Monday, January 24, 2005

One more football note

So we're watching the game last night, with both David and I in our Pats jerseys (I've got a #4, he has a #28), and Jane in the next room. It's the second quarter, and the Steelers are driving. It looks like it may become a game - they're looking real sharp all of a sudden.

Next thing you know, Roethlisberger drops back to pass, dances around for a minute, then tosses the ball to the tight end split out to the right side...

But here's Rodney Harrison reading it perfectly - he steps inside the tight end, and BANG! he's got nothing in front of him but an embarrassed QB, who gets levelled by Vrabel on the return - TOUCHDOWN!

And as Harrison's making the return, I jump up and yell "TO THE HOUSE, BABY!"

Immediately echoed by a toddler doing the exact same thing, war cry and all. I was proud to be his dad.

Oh, and today I came to the office (I'm just about to leave). As I walked in thought the front entrance, I saw the buggies from the day-care center come around that they use to take the toddlers for rides. With David's class in the seats. I was recognized, and greeted with a "Hi, David's daddy!" from several of the kids. It was a Very Cool Moment.

Trading TiVo

I read a news blurb today that TLC is dropping Paige Davis as Trading Spaces host, and moving to a "hostless" format. Well, call me cynical, but I think it's going to result in a change of my own - dropping the show from my TiVo's Season Pass list.

□ □ □

◆ **Stated problem**
Repeat the part of the game-night post that opens with "But here's Rodney" and closes with "Very Cool Moment.", swapping in "thrilled" for "proud".

□ □ □

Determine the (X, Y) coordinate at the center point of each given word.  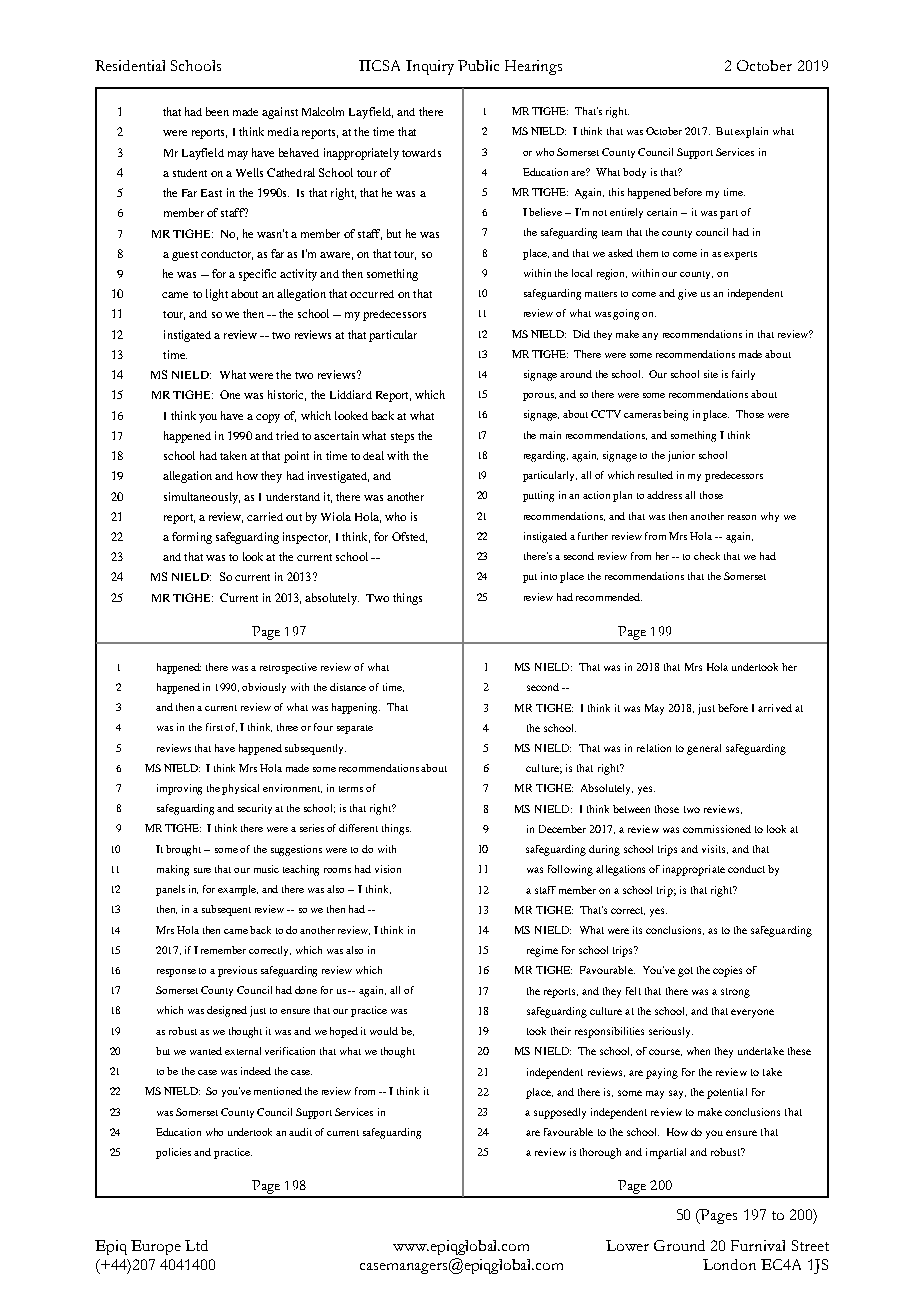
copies (727, 971)
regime (542, 951)
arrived (775, 708)
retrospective (288, 668)
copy (268, 418)
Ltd (196, 1245)
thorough (600, 1153)
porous (539, 397)
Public (478, 65)
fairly (743, 375)
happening (356, 708)
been (217, 111)
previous (237, 971)
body (634, 173)
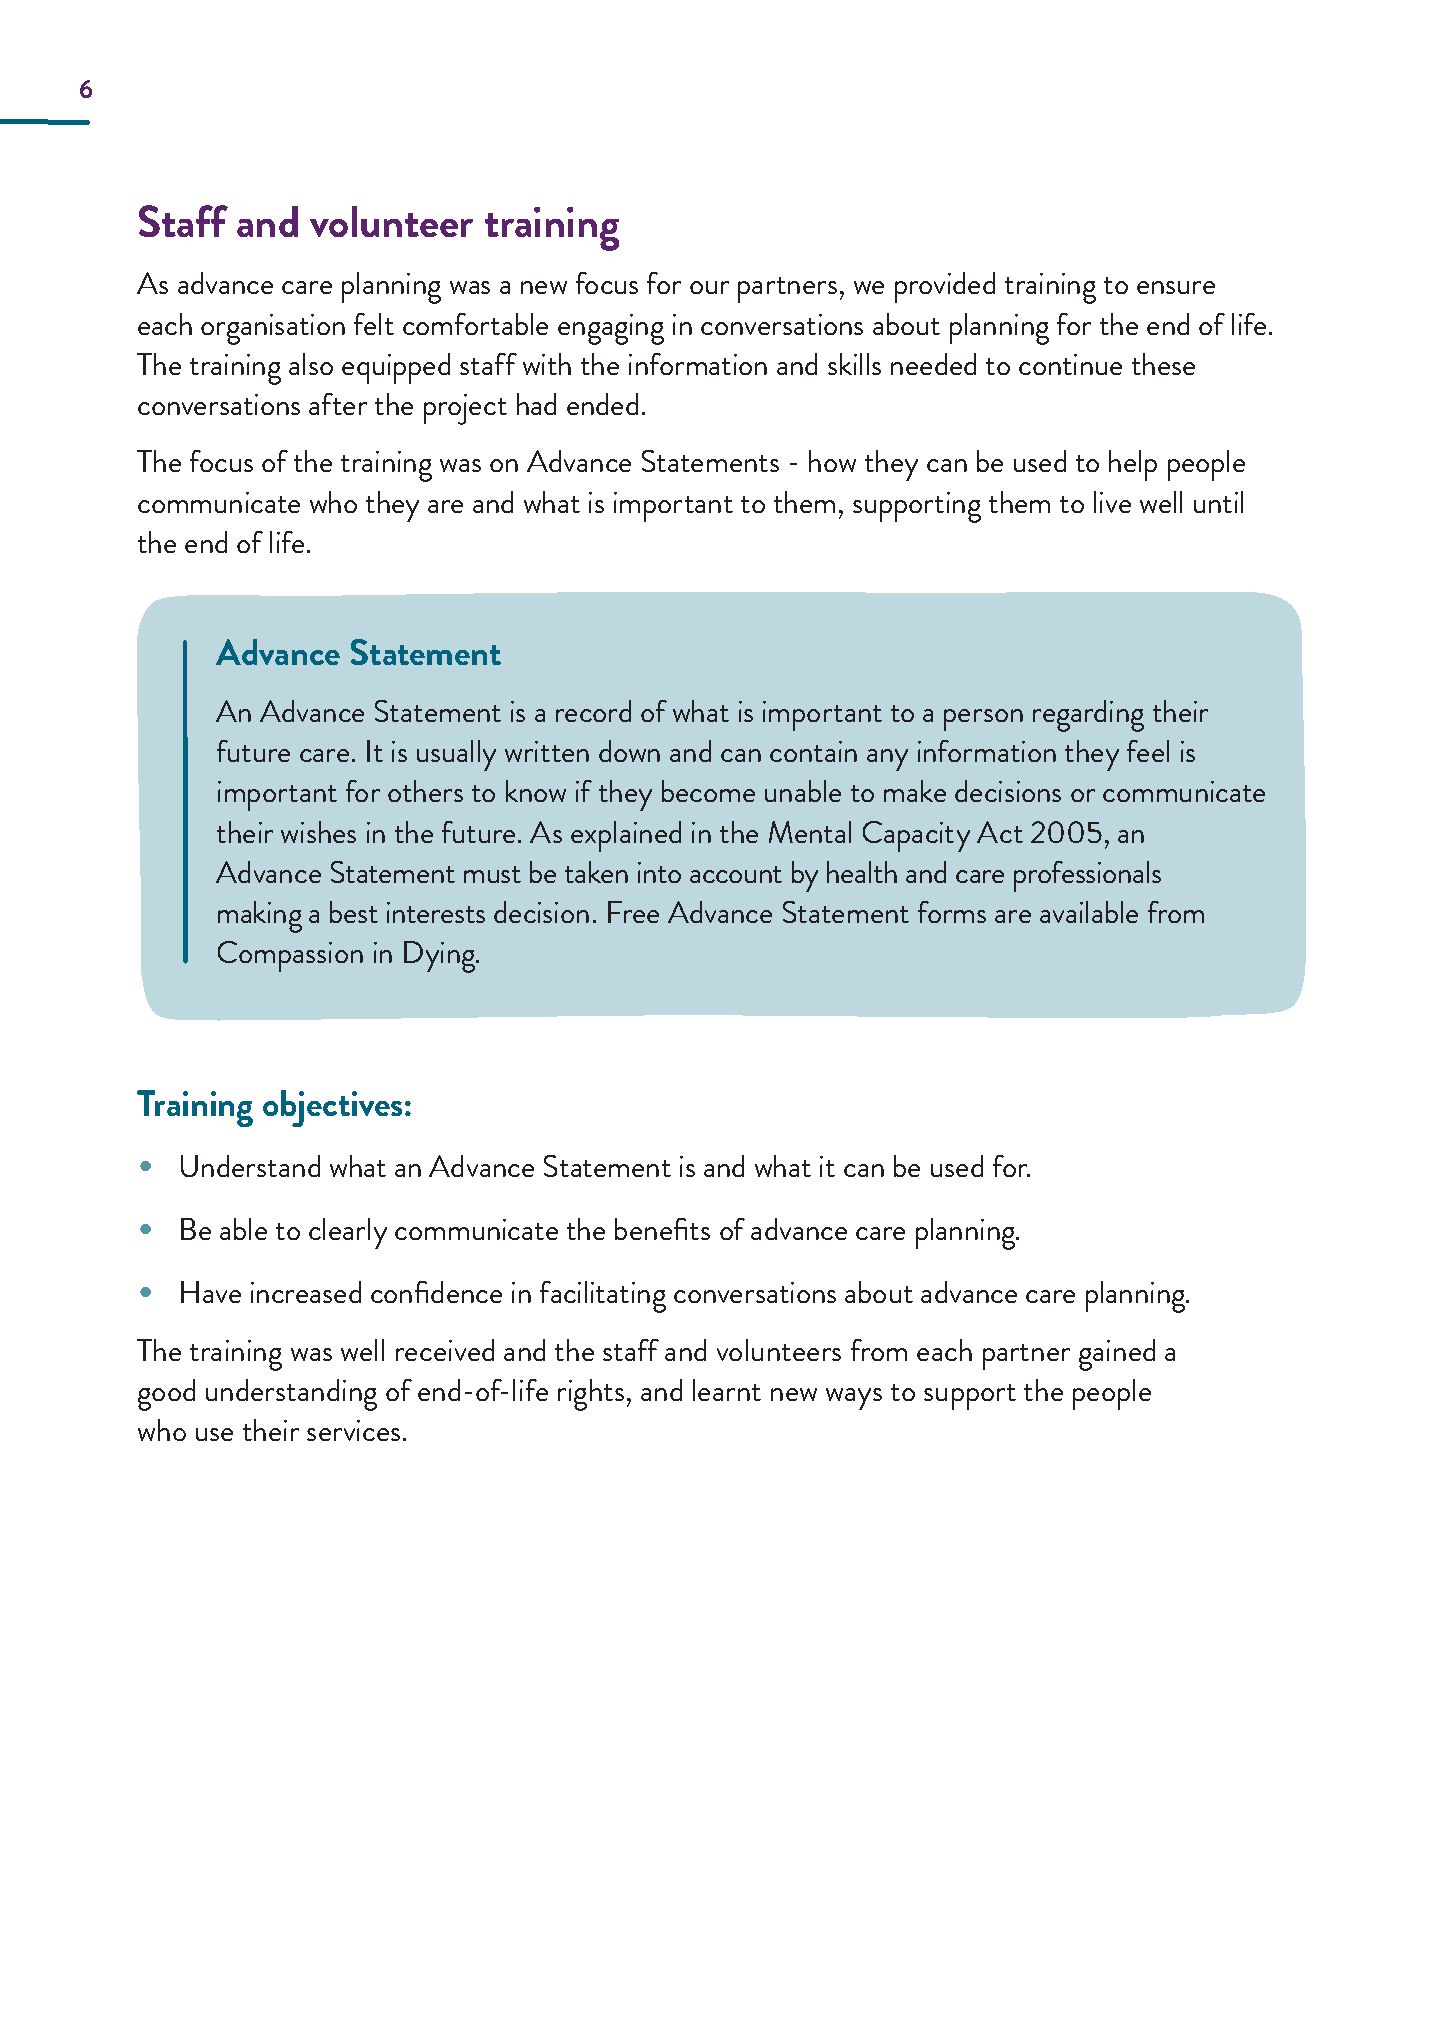 This image has height=2040, width=1443. Describe the element at coordinates (334, 1108) in the image. I see `objectives` at that location.
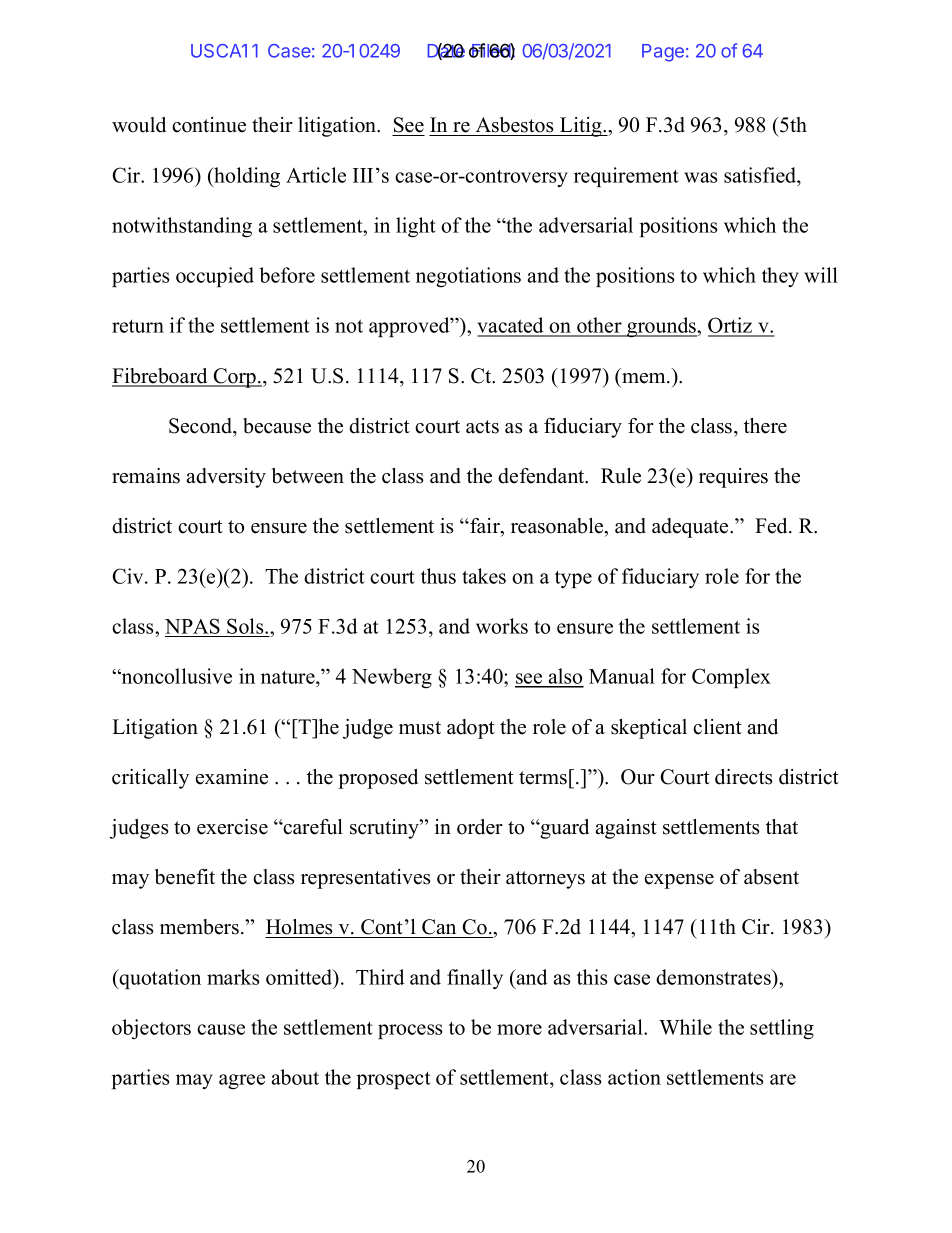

□ □ □

◆ **Solution below**
But here's Rodney Harrison reading it perfectly - he steps inside the tight end, and BANG! he's got nothing in front of him but an embarrassed QB, who gets levelled by Vrabel on the return - TOUCHDOWN!

And as Harrison's making the return, I jump up and yell "TO THE HOUSE, BABY!"

Immediately echoed by a toddler doing the exact same thing, war cry and all. I was thrilled to be his dad.

Oh, and today I came to the office (I'm just about to leave). As I walked in thought the front entrance, I saw the buggies from the day-care center come around that they use to take the toddlers for rides. With David's class in the seats. I was recognized, and greeted with a "Hi, David's daddy!" from several of the kids. It was a Very Cool Moment.